- Pointing records for screenshots and pages:
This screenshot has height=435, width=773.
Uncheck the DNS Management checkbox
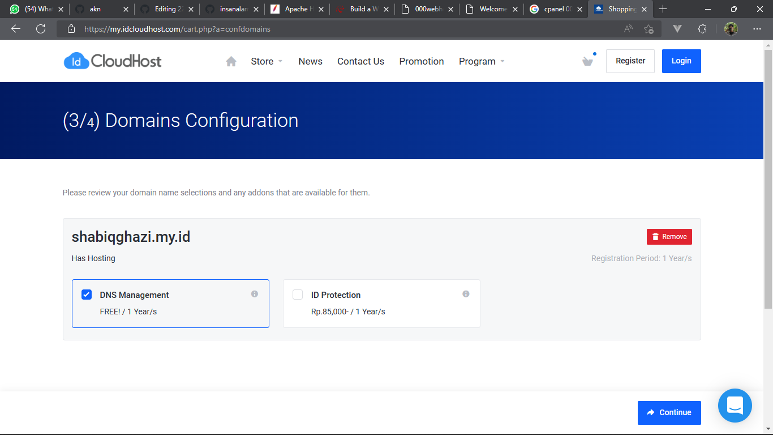(x=86, y=295)
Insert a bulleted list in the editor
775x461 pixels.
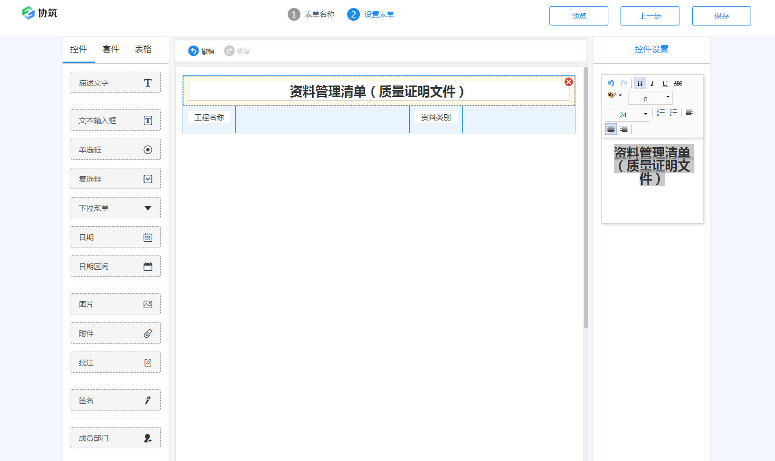(x=674, y=112)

- GIVEN EXERCISE: Revise the records above so that "screenshot" reads "image" and nothing else changes. Omit the pictures from your version.

- ANSWER TO THE PROBLEM:
This image has height=435, width=773.
Uncheck the DNS Management checkbox
(x=86, y=295)
Insert a bulleted list in the editor
775x461 pixels.
(x=674, y=112)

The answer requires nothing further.